Berbicara tentang pandangan NCP(SP) terhadap pidana pencemaran nama baik, Gawande mengatakan partainya menilai undang-undang tersebut perlu dipertimbangkan kembali. Secara pribadi, ia lebih memilih untuk menghapuskan undang-undang tersebut dan membatasinya hanya pada tuntutan perdata karena pencemaran nama baik. Ketika ditanya mengapa partai tersebut mengajukan kasus pidana pencemaran nama baik terhadap orang-orang seperti Ketaki Chitale atas komentarnya terhadap Sharad Pawar, dia berkata, “Saya sangat yakin bahwa ini bukanlah percakapan politik yang partisan. Namun sayangnya, ketika undang-undang menjadi alat politik, maka undang-undang tersebut digunakan oleh semua partai politik. Satu-satunya cara logis untuk mengakhiri siklus Tu Tu-Mai adalah dengan meninjau kembali undang-undang tersebut secara menyeluruh di seluruh spektrum politik tanpa prasangka. Kasus pidana pencemaran nama baik dapat diajukan oleh individu dan menjadi sangat sulit bagi sebuah partai politik untuk mengatakan kepada para pekerjanya bahwa membela pemimpinnya adalah tindakan yang salah,” komentarnya.

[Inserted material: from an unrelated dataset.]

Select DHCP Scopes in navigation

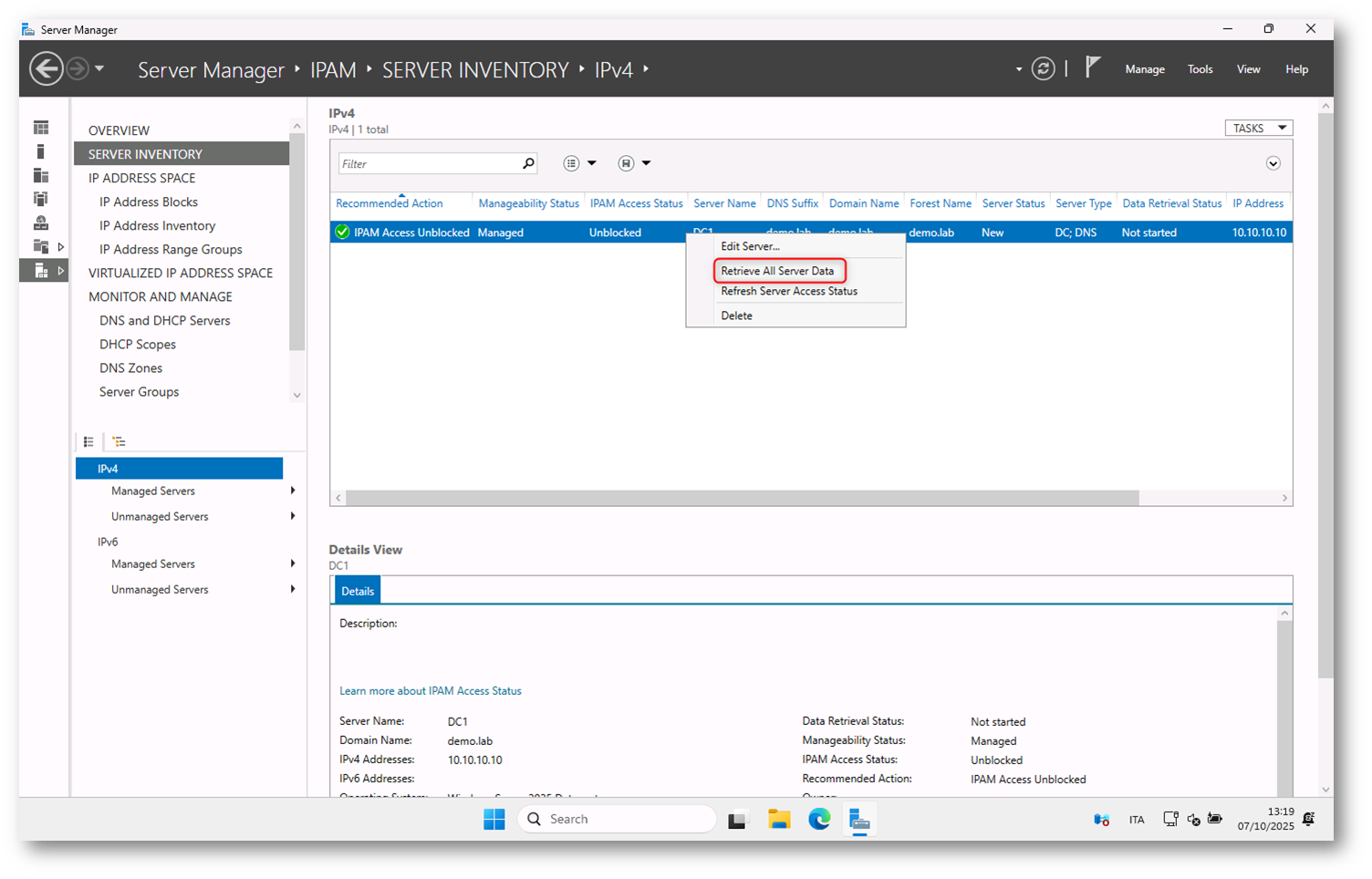(x=138, y=345)
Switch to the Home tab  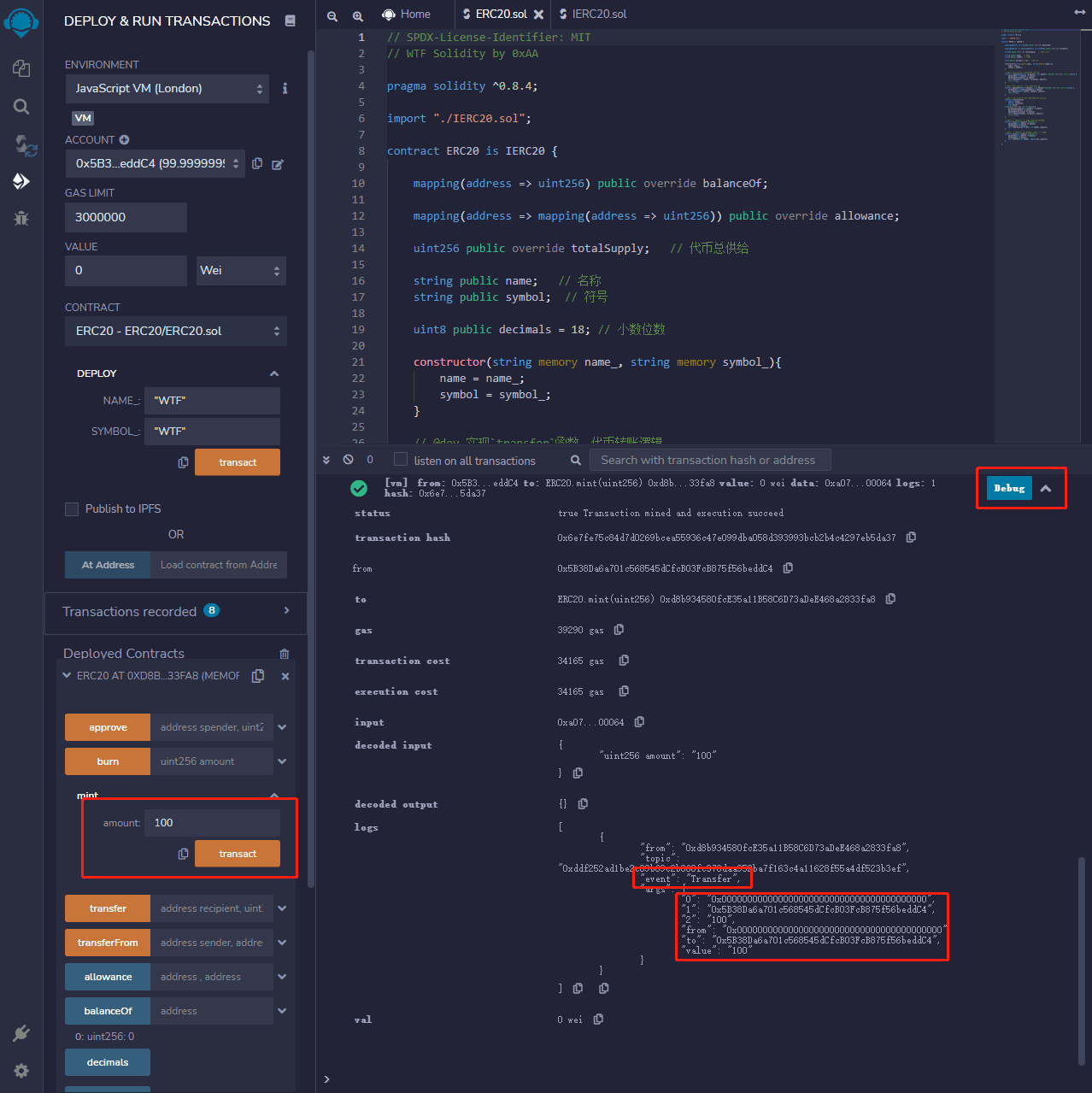coord(407,15)
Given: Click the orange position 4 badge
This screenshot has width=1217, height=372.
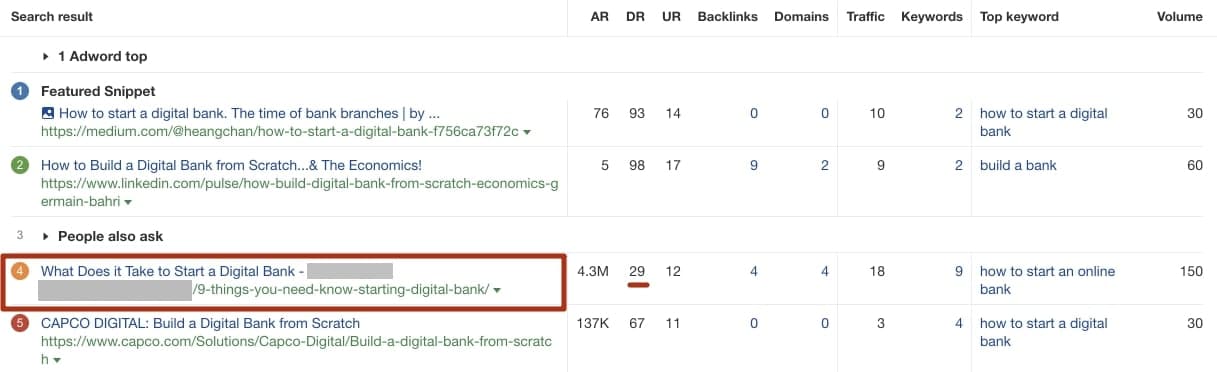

Berbicara mengenai angkutan umum, Gawande berpendapat bahwa perjalanan gratis bagi perempuan dan tarif bersubsidi secara umum merupakan kebutuhan utama. “Metro adalah proyek infrastruktur bernilai besar yang terlihat bagus bagi pemerintah yang berkuasa dan Anda dapat memberikan kontrak senilai ribuan crores rupee. Sebaliknya, bus membutuhkan lebih sedikit tenaga, tidak seksi, dan tidak memberikan aksi PR yang Anda perlukan. Namun kenyataannya bus bekerja lebih baik daripada metro,” akunya.

Gawande tahu bahwa hanya sebagian kecil kaum queer di negara ini yang bisa mengungkapkan perasaannya kepada orang tua atau teman mereka, dan ada pemahaman langsung bahwa pemerintah tidak bisa berbuat banyak, dan masyarakat perlu berubah. “Tetapi saya pikir pemerintah harus memimpin dari depan. Jika kita menerima bahwa kita sedang berperang melawan ideologi BJP, kita harus memberikan imajinasi politik baru kepada masyarakat sehingga masyarakat menyadari bahwa dunia lain mungkin terjadi. Regresi dan diskriminasi bukanlah satu-satunya hal yang mungkin terjadi. Saya pikir politik tidak menemukan solusi, politik membuat Anda percaya bahwa solusi itu mungkin,” ujarnya.